Document extract:
It’s funny to see Apple allow their streaming service to become a channel on Amazon’s Prime Video considering how much they’ve always sought to stand apart on their own. You still can’t Chromecast from their app since they’d rather you use their own propriety AirDrop instead. I guess that’s now been proven to have more to do with what they think about Google than what they desire for themselves.
I personally love the idea. For $10 I can subscribe for a month and watch whatever I want through my Prime channels. That’s where I pay for my Max and AMC+ too (the latter of which has its own intriguing subscription model considering it’s cheaper than Shudder despite including Shudder along with Sundance Now and IFC Films Unlimited). And I can Chromecast everything from there. (Sorry, Apple.)
It’s one more example of Cable 2.0. Yes, it’s dumb to just be going back to the same old model. Yes, it’s criminal the way studios have been exploiting this shift to cut creatives out of residuals. But, for me, the consumer, it’s great. I can actually pay for the stuff I want instead of bloated packages with stuff I don’t. And since I’m already forced to pay $90 a month for internet alone (the peril of living in a city where one cable company has a monopoly), I’d rather not give them more.
What I Watched:
DAHOMEY
(limited release)
There are three things happening during Mati Diop’s DAHOMEY, a documentary account of twenty-six royal treasures stolen from the Republic of Dahomey by France being repatriated back to what is now the Republic of Benin. One: the treasures’ own experience of their return as depicted through a booming voice against a black screen. Two: a rousing debate by students at the University of Abomey-Calavi about what, in their estimation, this act means … and doesn’t mean. Three: the ultimate result with citizens traveling to the museum to view these artifacts while politicians applaud themselves for making it happen.
It’s a powerful account of just how complex the concept of colonialism remains and how its hold on freed nations doesn’t automatically disappear via independence. The poetic the words Diop gives the treasures is thought-provoking on its own by providing them the dream of seeing daylight again while also the cynicism of wondering whether trading one museum for another really changes anything, but the arguments made by the students are what resonate most because they are the real victims here. They’re the ones who’ve lost the ability to grow up with the physical portion of their heritage existing alongside the spiritual portion.

Work to complete:
1 – In the post on streaming and DAHOMEY, translate this sentence into Spanish: "I can actually pay for the stuff I want instead of bloated packages with stuff I don’t."
2 – Extend the post on streaming and DAHOMEY with one more paragraph that follows on from its last sentence.

Data:
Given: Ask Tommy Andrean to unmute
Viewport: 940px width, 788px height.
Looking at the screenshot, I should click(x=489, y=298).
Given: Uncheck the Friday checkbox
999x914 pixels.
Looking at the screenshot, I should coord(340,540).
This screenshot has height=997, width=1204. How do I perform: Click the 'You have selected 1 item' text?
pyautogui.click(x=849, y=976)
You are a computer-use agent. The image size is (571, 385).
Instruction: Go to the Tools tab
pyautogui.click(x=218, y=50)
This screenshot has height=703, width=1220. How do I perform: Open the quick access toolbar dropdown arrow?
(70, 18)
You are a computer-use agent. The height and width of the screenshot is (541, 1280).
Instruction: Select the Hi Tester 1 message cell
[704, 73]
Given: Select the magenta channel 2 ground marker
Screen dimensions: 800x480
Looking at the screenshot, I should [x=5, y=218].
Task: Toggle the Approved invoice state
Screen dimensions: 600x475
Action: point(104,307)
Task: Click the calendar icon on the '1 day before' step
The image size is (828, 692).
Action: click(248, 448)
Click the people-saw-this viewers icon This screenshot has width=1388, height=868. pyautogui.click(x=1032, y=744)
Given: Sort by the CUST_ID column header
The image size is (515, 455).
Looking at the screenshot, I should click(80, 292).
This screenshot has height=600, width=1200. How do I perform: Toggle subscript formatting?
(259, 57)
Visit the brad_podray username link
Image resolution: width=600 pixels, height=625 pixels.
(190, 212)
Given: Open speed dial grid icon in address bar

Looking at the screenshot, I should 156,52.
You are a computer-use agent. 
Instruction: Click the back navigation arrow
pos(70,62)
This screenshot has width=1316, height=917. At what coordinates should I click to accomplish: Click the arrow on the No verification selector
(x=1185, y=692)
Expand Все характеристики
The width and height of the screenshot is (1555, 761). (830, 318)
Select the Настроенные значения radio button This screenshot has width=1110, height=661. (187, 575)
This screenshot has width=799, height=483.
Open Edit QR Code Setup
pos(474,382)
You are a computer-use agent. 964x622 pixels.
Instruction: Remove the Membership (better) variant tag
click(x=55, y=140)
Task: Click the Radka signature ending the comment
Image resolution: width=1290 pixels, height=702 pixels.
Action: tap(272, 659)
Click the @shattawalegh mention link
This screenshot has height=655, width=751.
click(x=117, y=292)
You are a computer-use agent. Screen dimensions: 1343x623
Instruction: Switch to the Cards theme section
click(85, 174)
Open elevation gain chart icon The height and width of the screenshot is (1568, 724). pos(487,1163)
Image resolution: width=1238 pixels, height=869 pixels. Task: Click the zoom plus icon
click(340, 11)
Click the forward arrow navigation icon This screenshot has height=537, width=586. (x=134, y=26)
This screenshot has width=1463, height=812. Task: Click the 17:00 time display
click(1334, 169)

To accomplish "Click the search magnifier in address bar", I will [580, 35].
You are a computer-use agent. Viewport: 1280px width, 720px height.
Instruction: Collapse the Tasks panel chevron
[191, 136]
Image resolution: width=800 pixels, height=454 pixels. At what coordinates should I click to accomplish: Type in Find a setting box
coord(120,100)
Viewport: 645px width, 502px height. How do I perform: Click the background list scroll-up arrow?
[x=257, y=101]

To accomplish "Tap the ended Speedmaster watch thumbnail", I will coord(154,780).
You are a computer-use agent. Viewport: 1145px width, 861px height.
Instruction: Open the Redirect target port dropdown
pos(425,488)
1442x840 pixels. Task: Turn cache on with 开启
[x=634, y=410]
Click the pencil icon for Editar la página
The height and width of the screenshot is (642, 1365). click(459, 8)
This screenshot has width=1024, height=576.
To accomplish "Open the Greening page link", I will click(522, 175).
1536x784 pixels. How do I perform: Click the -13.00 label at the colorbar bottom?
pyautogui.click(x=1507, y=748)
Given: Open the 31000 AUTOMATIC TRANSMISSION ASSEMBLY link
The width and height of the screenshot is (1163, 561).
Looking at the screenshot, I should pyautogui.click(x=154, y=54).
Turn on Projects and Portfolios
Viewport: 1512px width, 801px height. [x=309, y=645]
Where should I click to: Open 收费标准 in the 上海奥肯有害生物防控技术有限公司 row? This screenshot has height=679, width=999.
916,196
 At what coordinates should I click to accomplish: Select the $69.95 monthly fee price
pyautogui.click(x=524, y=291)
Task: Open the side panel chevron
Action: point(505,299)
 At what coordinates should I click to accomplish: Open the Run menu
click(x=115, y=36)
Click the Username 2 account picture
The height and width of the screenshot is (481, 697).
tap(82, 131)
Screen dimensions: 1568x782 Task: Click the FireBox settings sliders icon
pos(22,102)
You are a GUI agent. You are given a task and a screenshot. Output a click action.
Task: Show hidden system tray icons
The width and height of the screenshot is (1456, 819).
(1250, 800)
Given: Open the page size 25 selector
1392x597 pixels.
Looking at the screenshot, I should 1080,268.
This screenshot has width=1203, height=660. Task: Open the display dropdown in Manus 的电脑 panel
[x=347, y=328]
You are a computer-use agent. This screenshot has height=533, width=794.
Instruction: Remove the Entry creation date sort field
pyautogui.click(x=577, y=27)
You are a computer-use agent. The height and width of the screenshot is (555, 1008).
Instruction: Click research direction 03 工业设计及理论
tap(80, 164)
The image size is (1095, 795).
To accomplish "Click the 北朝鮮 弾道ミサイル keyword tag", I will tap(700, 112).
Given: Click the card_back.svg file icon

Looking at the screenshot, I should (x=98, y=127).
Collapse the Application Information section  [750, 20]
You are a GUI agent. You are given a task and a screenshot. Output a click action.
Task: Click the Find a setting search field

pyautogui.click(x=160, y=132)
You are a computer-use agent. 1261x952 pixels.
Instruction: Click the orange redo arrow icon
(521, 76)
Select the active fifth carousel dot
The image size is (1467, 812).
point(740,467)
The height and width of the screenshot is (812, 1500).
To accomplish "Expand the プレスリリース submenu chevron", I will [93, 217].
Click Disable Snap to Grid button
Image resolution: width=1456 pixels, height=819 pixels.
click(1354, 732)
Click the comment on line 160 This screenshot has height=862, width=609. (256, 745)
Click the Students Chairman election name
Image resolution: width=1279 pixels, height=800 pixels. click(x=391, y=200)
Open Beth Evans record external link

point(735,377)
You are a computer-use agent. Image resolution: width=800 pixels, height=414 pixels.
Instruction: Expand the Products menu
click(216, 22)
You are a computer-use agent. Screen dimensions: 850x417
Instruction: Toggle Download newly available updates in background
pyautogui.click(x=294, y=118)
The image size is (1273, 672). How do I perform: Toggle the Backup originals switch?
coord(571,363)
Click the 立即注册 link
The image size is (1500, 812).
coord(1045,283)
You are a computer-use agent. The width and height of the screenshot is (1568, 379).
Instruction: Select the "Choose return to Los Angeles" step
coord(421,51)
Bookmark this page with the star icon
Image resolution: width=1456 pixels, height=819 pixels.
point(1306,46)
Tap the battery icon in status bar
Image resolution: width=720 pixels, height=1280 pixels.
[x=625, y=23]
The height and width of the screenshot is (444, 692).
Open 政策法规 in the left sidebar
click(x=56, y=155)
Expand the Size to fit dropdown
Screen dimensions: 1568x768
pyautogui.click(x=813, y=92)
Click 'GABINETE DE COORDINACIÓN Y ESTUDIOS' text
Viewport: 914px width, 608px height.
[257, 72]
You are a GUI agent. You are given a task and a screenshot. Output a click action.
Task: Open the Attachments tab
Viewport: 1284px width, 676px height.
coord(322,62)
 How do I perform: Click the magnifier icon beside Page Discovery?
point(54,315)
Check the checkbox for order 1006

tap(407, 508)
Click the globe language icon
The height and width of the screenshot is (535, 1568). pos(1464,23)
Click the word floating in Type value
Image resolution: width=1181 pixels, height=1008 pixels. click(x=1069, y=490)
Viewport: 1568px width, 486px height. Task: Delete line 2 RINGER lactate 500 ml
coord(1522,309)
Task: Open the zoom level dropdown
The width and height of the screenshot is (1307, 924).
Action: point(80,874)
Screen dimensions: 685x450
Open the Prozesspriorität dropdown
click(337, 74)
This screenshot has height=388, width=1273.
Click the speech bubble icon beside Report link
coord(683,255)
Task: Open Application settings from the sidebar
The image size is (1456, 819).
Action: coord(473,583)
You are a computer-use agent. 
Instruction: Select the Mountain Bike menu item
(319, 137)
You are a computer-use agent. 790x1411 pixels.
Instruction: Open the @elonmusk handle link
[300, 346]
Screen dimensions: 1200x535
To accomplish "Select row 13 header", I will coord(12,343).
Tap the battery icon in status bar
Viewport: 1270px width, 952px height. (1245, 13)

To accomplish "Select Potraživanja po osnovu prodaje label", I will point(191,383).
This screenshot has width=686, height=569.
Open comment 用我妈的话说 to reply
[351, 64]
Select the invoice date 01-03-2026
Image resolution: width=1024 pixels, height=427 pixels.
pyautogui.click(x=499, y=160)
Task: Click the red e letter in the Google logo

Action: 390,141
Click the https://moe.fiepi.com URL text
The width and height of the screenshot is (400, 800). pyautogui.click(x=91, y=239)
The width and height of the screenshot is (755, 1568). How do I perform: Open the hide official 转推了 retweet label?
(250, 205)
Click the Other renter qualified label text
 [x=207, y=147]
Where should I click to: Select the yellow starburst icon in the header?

Answers below:
1 – De verdad puedo pagar por lo que quiero en lugar de paquetes inflados con cosas que no quiero.

2 –
And none of them are wrong despite their passionate rejections of what the others are saying. It is an insult that France only returned twenty-six pieces of an estimated seven thousand in their possession because it does extend their hold on Benin by positing they control the artwork’s fate rather than the descendants of its creators. But it’s also a victory that the nation now has twenty-six more pieces of its history than it did yesterday because you cannot hope to reclaim everything if you never take the steps to start the process. Both things can be true. The Beninese people can rejoice in what was accomplished while continuing to fight for everything that must still be done.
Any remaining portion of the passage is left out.